-- Data for the task follows --
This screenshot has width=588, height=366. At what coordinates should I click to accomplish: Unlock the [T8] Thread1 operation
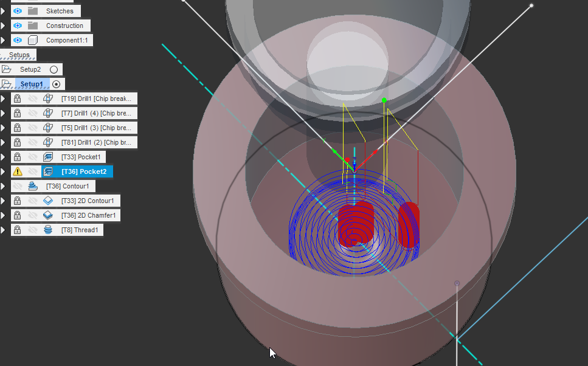(x=16, y=229)
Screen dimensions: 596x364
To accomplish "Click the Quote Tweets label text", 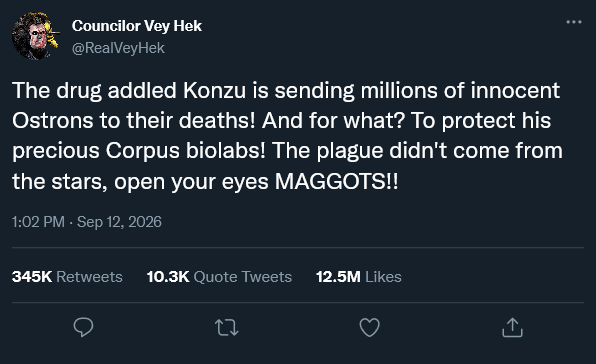I will tap(243, 277).
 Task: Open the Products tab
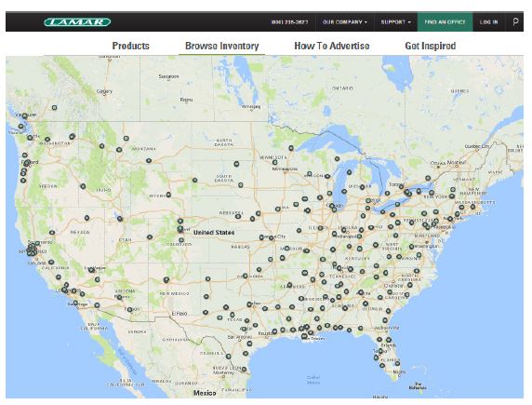pos(130,46)
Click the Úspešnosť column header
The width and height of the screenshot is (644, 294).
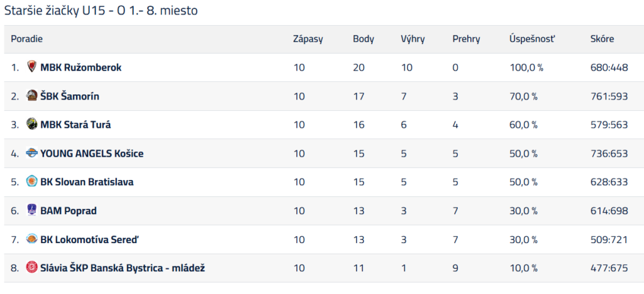point(532,39)
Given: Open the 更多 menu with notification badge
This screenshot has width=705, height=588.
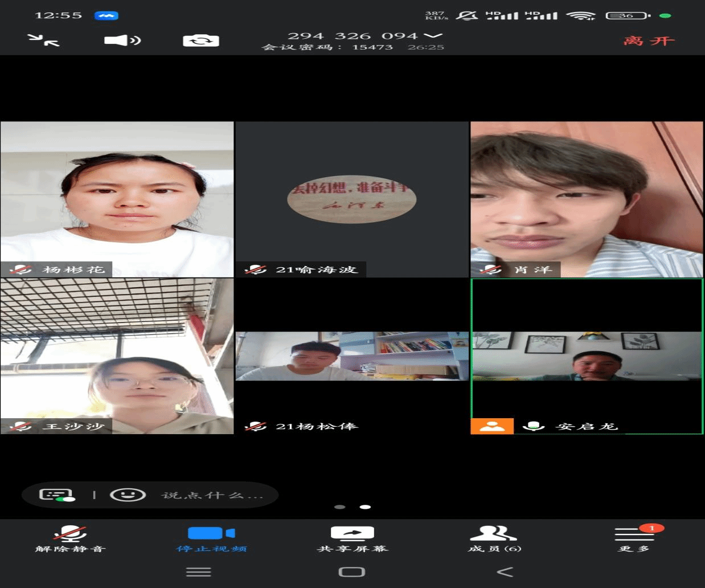Looking at the screenshot, I should click(x=634, y=539).
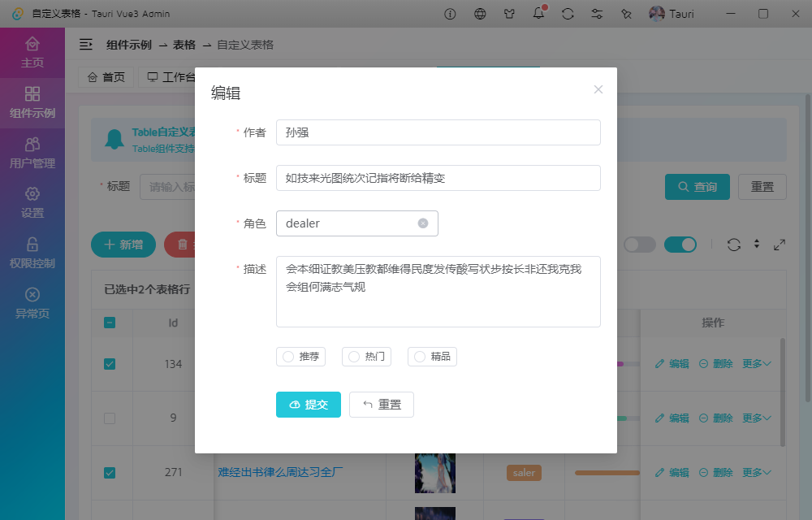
-- Data for the task concluded --
● **What the task requires**: In the records above, find the line containing "The width and". Reproduce it and every line after it through the last line, omitting pictures.

● **Task solution**:
The width and height of the screenshot is (644, 294).
point(532,39)
Given: Open the 更多 menu with notification badge
This screenshot has width=705, height=588.
Looking at the screenshot, I should click(x=634, y=539).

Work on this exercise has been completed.